My next attempt at motivating my boys might be logic, followed by pleading, then threats they know and I know I’ll never carry out, and finally begging my wife to intervene.  Here is where East meets West in my home, as my wife is Chinese!  The problem isn’t that her heritage might result in different results, but that as their step-mom her influence is diluted.  

Before you accuse me of not supporting my wife’s position in our home, trust me that I do.  Or, at least I try to.   We’ve achieved some results in getting her parity with me as a parental force in the home, but it’s been a hard-fought, challenging process with much room to further strengthen her role.  The fact that she entered the boys’ lives when my oldest was just becoming a teenager hasn’t made this transition any easier.  

Also, I’ve been the primary parent their whole lives and their sole parent for many years prior to meeting my wife.  Patterns, habits, and customs have been established.  Bringing her into the mix is obviously desirable, but I still have the job of being the SAHD (stay-at-home-dad).  

Returning to the national debate created by Amy Chua, my generation is still trying to lose the poor influence of the “let it all hang-out” philosophy in which many of us were indoctrinated during the sixties.  We are among those parents that Tiger Mom accuses of coddling and pampering our kids.   

My desire is to find a middle ground between the extreme measures Tiger Mom uses on her brood and the overly permissive, “How do you feel” measures my generation of American parents have inflicted on our off-spring. Straddling those extremes has been my personal parenting challenge.

I had a great childhood, except for some external events that were out of my parent’s control.  I lost a sibling when I was five and it certainly affected me emotionally, though I doubt it had any meaningful impact on my scholastic work.  

My goal was to provide my boys with the same largely idyllic youth that I had without, of course, that one tragic loss.  I already have failed, to a degree, by getting divorced and thus depriving my boys of the security and stable parental influence I was given.   
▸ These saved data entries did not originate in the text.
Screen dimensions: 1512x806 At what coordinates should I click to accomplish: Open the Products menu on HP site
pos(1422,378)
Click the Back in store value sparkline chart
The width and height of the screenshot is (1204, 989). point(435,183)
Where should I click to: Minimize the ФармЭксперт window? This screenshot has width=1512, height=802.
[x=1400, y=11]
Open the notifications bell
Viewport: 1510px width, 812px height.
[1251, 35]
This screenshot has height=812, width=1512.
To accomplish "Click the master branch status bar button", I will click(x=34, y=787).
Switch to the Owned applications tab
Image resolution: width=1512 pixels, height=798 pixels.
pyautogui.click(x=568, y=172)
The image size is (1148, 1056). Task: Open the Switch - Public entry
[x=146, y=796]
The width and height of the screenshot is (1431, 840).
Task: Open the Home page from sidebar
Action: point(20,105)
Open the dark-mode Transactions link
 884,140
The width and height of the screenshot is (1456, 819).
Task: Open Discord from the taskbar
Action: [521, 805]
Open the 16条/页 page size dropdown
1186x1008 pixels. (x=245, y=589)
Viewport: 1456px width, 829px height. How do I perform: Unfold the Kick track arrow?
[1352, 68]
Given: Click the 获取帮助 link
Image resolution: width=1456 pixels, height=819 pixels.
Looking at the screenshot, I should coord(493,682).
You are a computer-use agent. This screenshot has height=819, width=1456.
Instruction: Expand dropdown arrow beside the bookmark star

Also, I suspect there is less divorce in Tiger Mom’s community. Their culture may have the added advantage of still retaining cultural stigma towards divorce, which historically has prevented many marriages from dissolving.  Granted, that “cultural stigma” cuts both ways when there is a marriage that should end, but my generation too often treats divorce as an overdue library book.  Return it and pay the fine.  

So, as with many of my contemporary parents, we compensate out of our own guilt and our ways of compensating are not always the best methods.  Consequently, the results are undoubtedly a more spoiled and pampered generation than maybe any other. In this regard, I agree with Tiger Mom that the modern ways of Western parenting may not be advantageous to our children.  

In my home, our middle ground on parenting does not include unlimited access to toys, television, and play.  We expect and require our boys to do certain chores, do their homework, and otherwise behave in a responsible manner.  Some times we succeed, while other times we don’t.  

Maybe I should have started being stricter from the beginning, but that just wasn’t how I saw my job as dad, when they entered and blessed my life.  The divorce just fueled my desire to “make everything right” for the boys and thus began my descent into some laxity of expectations.  Now, in our stabile, reconfigured, and newly blended family, we are trying to swing the pendulum back to that proverbial healthy “middle ground.”  Time will tell if we will succeed.